> [Short problem 1]
Please retype the forum thread on async calls word for word, starting at "i see. you use" and ending at "any way possible.".

> [Passage provided]
ReneTode commented 3 years ago

i see. you use async to call services that take to much time. async runs in the same loop as the AD core. to avoid this trouble, write the app in sync if thats in any way possible.

if you dont then all other apps that you want to write in the future will be effected by this app.

Mithras commented 3 years ago

@ReneTode I'm confused why would a service call block the thread. Aren't service calls async?

katonage commented 3 years ago

I'm not actually using async calls. I tried workarounding the issue making these async, but ran into issues - due to my lack of understanding here - so I returned to standard methods, the "async" remained only in the name of the function.

Just guessing: One point others might not use I querry state of the covers in a 'shadow' entity in a custom namespace. I access it with get_state.

I find interesting in this issue the fact, that the warning is seemingly trigggered between the calls.

I use a standard RPI4 hardware with an SD card and RFlink-somfy and a few shelly.

I also tried run_in_executor, but .log() seemed not working there and it is not documented properly, so finally i avoided that too.

ReneTode commented 3 years ago

please share your app, so that i can see what you are doing. i suspect that you dont set proper timeouts.

ReneTode commented 3 years ago

@ReneTode I'm confused why would a service call block the thread. Aren't service calls async?

services can take up a longer time. i see a lot of people having trouble with service call that take up to long in sync. are they async? i dont know. they return a value in the same CB, and not in a CB you can set, like in async. there is a lot of sync and async mixture inside AD, which for me makes it impossible to say if something is async or not. if a function works both in a sync and an async app, what would you call it? sync or async? i would say sync, and for async there should be a different function. but in AD there are sync and async functions with the same name. so then you need to start digging in the AD code to see if the function is correct for both ways. and im not knowledged enough for that.

remember, im not a real python dev either. i know a lot about AD (way more then about python) but i never took the time to really get deep into AD code (certainly not after the second refactoring) most of my experience/knowledge comes from supporting for over 5 years and a logical brain and a lot of discussions with Andrew and Odia in those years.

> [Supplied information]
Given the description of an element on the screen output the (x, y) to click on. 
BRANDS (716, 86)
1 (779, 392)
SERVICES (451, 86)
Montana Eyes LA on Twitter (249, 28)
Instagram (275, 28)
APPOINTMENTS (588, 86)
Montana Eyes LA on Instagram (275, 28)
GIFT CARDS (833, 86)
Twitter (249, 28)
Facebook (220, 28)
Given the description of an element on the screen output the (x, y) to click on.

> [Short problem 2]
How many lines of the records contain the string "Twitter", with case counting? Give only the number.

> [Task response 1]
i see. you use async to call services that take to much time. async runs in the same loop as the AD core. to avoid this trouble, write the app in sync if thats in any way possible.

> [Task response 2]
2